The analysis follows the steps:
- Stating the null and alternative hypothesis
- Calculating point estimates and standard errors
- Performing hypothesis testing using both traditional t-test and non-traditional bootstrapping and permutation methods
- Visualizing results with boxplots, histograms, and distributions
We provide detailed commentary on the hypothesis testing process, supported by visual insights.
- Hypothesis Testing: Comparison of the average climbing grades of males and females, testing the null hypothesis at a 0.05 significance level.
As you see the p value is far from our distribution so we reject the null hypothesis.

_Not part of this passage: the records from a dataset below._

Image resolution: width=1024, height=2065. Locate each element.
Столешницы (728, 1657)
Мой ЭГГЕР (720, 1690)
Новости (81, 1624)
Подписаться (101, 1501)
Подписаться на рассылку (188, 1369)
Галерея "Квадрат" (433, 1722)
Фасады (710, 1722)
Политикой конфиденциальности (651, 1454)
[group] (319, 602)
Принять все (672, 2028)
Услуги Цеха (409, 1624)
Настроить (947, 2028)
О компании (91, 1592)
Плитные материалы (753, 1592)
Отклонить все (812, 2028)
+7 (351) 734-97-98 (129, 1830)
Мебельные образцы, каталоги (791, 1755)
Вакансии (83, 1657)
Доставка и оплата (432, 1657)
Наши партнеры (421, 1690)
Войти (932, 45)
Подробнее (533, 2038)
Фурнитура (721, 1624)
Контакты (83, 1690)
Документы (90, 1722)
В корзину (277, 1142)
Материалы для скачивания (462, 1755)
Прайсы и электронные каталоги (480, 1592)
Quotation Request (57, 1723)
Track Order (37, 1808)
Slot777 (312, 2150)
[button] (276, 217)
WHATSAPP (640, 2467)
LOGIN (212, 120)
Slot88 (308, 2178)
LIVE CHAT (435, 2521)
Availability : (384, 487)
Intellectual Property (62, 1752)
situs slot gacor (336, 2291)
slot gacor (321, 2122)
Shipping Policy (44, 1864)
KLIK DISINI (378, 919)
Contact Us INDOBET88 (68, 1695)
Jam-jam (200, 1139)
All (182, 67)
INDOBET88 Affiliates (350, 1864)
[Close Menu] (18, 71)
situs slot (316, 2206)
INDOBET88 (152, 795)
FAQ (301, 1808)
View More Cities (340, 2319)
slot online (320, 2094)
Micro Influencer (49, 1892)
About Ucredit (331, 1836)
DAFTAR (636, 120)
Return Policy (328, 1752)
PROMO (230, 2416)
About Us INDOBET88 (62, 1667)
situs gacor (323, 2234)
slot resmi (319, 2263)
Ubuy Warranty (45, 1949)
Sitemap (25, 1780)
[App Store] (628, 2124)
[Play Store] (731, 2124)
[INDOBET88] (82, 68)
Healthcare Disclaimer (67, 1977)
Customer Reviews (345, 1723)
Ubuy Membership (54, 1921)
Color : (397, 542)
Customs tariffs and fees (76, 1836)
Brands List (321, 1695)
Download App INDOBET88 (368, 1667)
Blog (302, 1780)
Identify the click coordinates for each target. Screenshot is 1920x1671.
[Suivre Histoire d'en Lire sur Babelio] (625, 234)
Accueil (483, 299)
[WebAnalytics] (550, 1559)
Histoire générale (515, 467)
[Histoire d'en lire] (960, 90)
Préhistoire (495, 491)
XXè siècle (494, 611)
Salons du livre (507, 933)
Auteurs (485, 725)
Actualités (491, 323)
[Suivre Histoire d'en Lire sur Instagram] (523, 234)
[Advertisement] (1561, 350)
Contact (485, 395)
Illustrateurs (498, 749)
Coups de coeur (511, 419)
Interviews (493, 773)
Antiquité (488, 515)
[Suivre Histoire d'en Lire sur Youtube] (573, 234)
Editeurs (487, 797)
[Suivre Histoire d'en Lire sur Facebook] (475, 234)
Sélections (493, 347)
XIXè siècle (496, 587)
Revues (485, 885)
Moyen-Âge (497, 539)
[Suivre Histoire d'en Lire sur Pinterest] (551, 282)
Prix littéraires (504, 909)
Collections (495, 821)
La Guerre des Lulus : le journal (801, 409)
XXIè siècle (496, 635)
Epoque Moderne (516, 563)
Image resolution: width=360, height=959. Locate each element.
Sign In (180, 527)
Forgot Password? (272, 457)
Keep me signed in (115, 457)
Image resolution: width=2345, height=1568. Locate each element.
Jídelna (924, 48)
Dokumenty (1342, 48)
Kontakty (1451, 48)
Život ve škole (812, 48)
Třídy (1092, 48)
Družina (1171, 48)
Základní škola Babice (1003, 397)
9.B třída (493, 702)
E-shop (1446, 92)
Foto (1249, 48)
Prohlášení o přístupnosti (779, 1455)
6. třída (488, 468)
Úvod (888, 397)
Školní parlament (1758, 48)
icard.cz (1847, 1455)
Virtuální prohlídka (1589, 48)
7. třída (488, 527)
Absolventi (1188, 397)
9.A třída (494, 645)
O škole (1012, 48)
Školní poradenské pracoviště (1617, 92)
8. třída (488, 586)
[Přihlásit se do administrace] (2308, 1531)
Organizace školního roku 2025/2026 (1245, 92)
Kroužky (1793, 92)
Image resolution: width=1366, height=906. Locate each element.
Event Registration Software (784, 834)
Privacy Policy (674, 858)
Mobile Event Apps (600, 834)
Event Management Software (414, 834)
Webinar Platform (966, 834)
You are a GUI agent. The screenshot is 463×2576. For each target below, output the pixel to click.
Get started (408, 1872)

- Bootstrap Method: Creating confidence intervals using resampling to assess the reliability of our estimates.
We see that 0 is not contained in this confidence interval as a plausible value of the population parameter. This matches with our hypothesis test results of rejecting the null hypothesis. Since zero is a plausible value of the population parameter, we do not have evidence that female have an average grade equal or greater to the male. We are 95% confident the true grades mean for female and male is between -5.748401 to -3.654263.
- Permutation Test: A non-parametric method to observe if the difference in means is statistically significant.
- Visualizations: Boxplots, histograms, and distribution plots to visually assess data distributions and results.
- Clone the repository.
- Open the R markdown file
inferential_statistics.Rmd
in RStudio. - Ensure all required libraries (tidyverse, infer, readr) are installed.
- Knit the markdown file to generate HTML or PDF output.
Based on our hypothesis tests and confidence intervals, we find statistically significant evidence suggesting that females have a lower average climbing route grade than males.